Olympic Gold Medals
When people think of gold medals as opposed to gold coins, the Olympic gold medals usually come to mind first. However, it has been quite a long time that the gold medals for the winners of the Olympic sports events were made out of solid gold. More on that later in the article.
At the latest Summer Olympics in Brazil’s Rio de Janeiro in 2016, each gold medal only contained 6 grams of gold out of a total weight of 500 grams. The remaining 494 grams that make up the core of the medal were made out of 92.5% pure Sterling silver. The 99.9% pure thin gold plating then gave the gold medal its expected outward appearance. Both the 6 gram gold plating and the 92.5% purity of the silver core are the minimum standard that is regulated by the International Olympic Committee.
The gold medals at the recent Olympic Winter Games in South Korea’s PyeongChang were a bit heavier – 586 grams – than those in Rio in 2016. The purity of their silver core was also higher with 99.9%. The 6 gram gold plating was the same though.
Even though gold medals that are in fact only gold-plated are the norm at the Olympic Games and other high-profile sports events, there was a time when medals out of solid gold were given to the Olympic champions.

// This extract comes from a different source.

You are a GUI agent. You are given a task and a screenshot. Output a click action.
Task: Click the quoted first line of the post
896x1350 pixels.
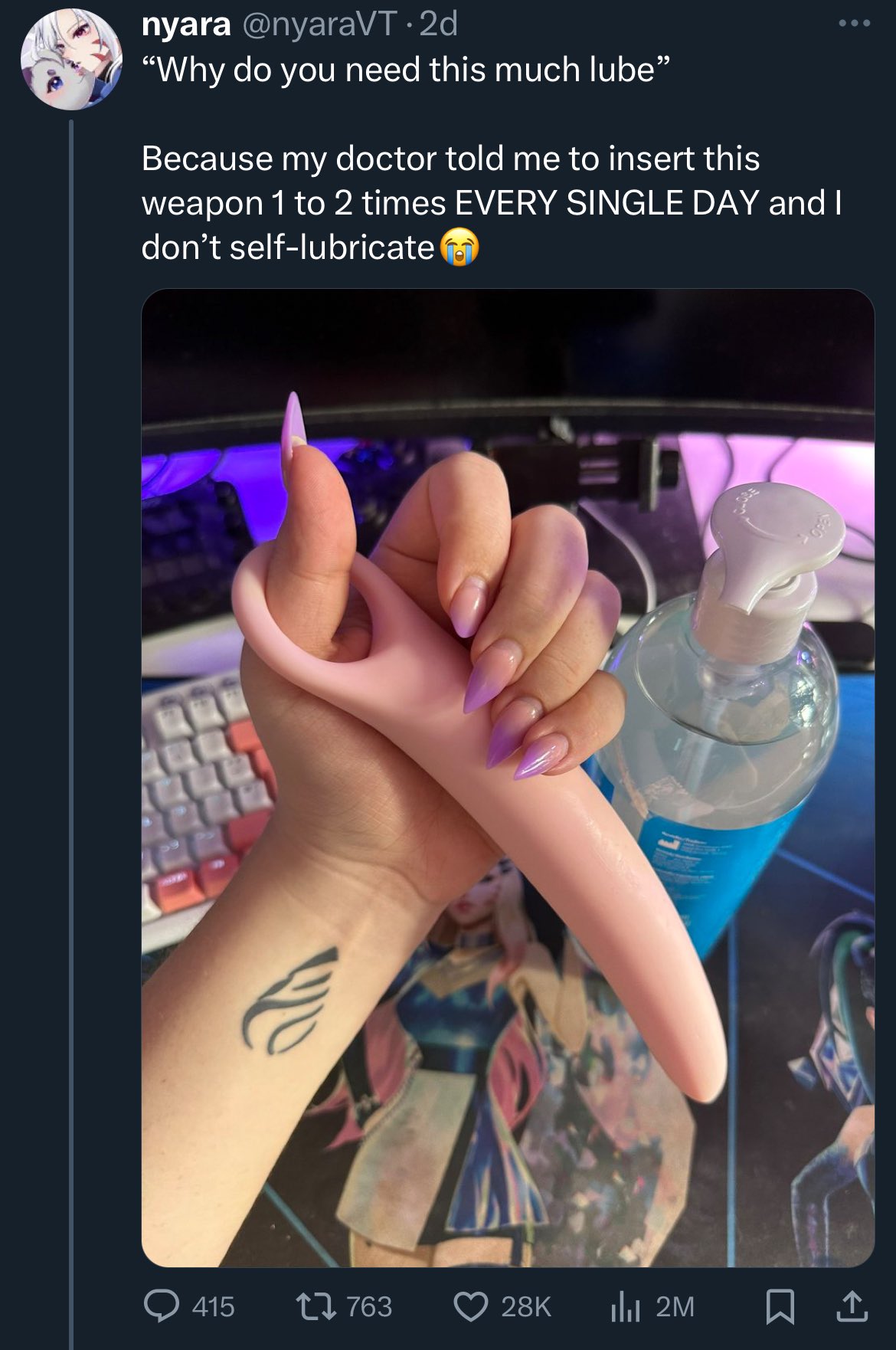tap(405, 70)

The last time this was done was in 1912 for the Summer Olympic Games in Sweden’s capital of Stockholm.
Olympic Gold Medals out of solid gold?
That year, the medals depicted two female figures that are placing a crown atop an athlete on the obverse and an image of a herald that is opening the games and a bust of Pehr Henrik Ling (a Swedish gymnastics pioneer) on the reverse. The 1.5 mm thick gold medals weighed only 24 grams and measured 33.4 mm in diameter.
The gold spot price was below 20$ per ounce back then. If an Olympic gold medal with the current weights of about 500 – 600 grams was made out of pure gold, it would be worth in excess of 22,000 Dollars. Given the sheer number of Olympic gold medals that are handed out at the Summer and Winter Olympics (e.g. 812 Olympic gold medals in Rio in 2016), it is fair to say that Olympic gold medals out of solid gold will never again be handed out to the winners.
The Olympic gold medals were made out of solid gold for the Olympic Games in the years 1900, 1904 and 1908 as well. The 1900 Paris games in fact introduced the custom of handing out gold medals and the medals were not round but rectangular! The 3.2 mm thick rectangular medals measured 59 mm x 41 mm and weighed 53 grams. They depicted a relief of Nike – the goddess of Victory – that is holding a wreath on the obverse side. The reverse displayed a winning athlete in front of a landscape.
The Olympic gold medals in 1904 in St Louis were the first to have the nowadays expected round shape and measured 37.8 mm in diameter and 3.5 mm in thickness. The ancient Greek goddess Nike appeared on the obverse side again gesturing to a victory wreath. On the reverse, an athlete that is holding a laurel victory crown stands in front of stylized depictions of the Olympic disciplines.
In 1908 in London, the medals were a bit smaller (33 mm diameter) and thicker (4.4 mm) but also weighed 21 grams like the four years prior. Their obverse side showed the same image of two women crowning a victorious athlete that would be used again four years later in Stockholm. The old theme of St. George slaying a dragon that also inspired the reverse design of the British Gold Sovereign coins was depicted on the reverse.